Miguel Díaz-Canel Bermúdez, Primo Segretario del Comitato Centrale del Partito Comunista di Cuba e Presidente della Repubblica. ha affermato nel suo account della rete sociale X, che «dal Vertice de L’Avana, riaffermeremo il nostro impegno con il multilateralismo, la cooperazione e lo sviluppo».
Poche ore prima dell’inizio del vertice del G77 più China, chesi relizzerà nei giorni 15 e 16 del mese in corso, il mandatario ha segnalato che Cuba condivide con questi paesi «domande e propositi comuni dal Sud».

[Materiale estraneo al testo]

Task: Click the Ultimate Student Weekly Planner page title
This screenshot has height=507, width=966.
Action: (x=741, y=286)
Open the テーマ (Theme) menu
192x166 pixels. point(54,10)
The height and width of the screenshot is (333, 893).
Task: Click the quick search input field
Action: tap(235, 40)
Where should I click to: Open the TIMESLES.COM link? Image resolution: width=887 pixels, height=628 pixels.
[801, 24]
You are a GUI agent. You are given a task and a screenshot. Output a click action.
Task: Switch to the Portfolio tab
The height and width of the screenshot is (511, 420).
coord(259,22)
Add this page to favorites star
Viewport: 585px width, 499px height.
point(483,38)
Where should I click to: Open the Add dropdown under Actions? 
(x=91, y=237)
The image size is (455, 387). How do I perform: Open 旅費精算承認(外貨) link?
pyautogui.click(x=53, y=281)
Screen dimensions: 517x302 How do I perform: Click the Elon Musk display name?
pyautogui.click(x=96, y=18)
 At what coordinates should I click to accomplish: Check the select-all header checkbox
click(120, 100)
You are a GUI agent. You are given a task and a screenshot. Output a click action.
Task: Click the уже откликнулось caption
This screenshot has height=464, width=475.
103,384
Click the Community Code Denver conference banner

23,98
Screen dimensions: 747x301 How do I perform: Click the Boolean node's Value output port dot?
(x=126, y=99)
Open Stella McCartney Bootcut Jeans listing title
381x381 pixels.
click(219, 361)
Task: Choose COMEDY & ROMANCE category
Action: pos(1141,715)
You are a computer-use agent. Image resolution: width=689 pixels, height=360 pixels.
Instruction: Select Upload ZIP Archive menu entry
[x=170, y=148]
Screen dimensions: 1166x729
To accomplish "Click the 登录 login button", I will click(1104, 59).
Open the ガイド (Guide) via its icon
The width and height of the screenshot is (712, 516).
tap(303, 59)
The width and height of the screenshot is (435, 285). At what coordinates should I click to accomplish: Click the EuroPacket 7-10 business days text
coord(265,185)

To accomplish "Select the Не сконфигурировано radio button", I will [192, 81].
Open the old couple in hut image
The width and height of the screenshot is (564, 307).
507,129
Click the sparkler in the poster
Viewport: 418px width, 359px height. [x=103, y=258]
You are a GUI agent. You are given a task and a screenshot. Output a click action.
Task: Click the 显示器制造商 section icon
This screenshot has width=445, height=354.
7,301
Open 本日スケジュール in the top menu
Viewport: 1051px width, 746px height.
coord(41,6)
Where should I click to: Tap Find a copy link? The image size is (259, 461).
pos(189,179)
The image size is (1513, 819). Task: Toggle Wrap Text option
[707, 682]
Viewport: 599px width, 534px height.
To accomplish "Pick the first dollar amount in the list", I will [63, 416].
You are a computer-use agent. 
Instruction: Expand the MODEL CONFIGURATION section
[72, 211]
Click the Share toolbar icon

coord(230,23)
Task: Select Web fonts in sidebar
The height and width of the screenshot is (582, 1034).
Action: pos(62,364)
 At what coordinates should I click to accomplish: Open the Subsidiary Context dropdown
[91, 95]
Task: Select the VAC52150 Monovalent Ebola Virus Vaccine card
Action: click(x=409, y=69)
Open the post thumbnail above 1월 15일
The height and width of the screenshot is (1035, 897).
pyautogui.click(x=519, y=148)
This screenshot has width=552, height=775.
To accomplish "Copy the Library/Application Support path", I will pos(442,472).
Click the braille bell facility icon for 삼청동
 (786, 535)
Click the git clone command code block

Un’idea difesa anche dal ministro delle Relazioni Estere, Bruno Rodríguez Parrilla, durante la conferenza stampa offerta mercoledì 13.
Il Cancelliere, dall’ampia e moderna sala stampa installata in Pabexpo, per i circa 500 corrispondenti accreditati, ha detto che il grande numero di paesi che hanno confermato la loro partecipazione –più di cento – e la lunga lista di oratori – più di 90- è una dimostrazione dell’interesse che ha suscitato nel Gruppo questo appuntamento, per la sua natura, per l’opportunità della situazione, per i processi internazionali e per i temi che si dibatteranno.
Poi ha aggiunto che è un’espressione dell’impegno con il rafforzamento del meccanismo e della difesa dei legittimi interessi dei paesi del sud.
Il membro del Burò Politico ha segnalato che, com’è stato detto in altre occasioni, Cuba è un luogo d’incontro, una crociata culturale.
«Sono convinto che questo Vertice, che si realizzerà in questo fine settimana, avrà un grande successo e sarà celebrato dal nostro popolo, dalla comunità internazionale e servirà anche come riconoscimento dell’unita e della solidarietà del Gruppo». (GM/Granma Int.)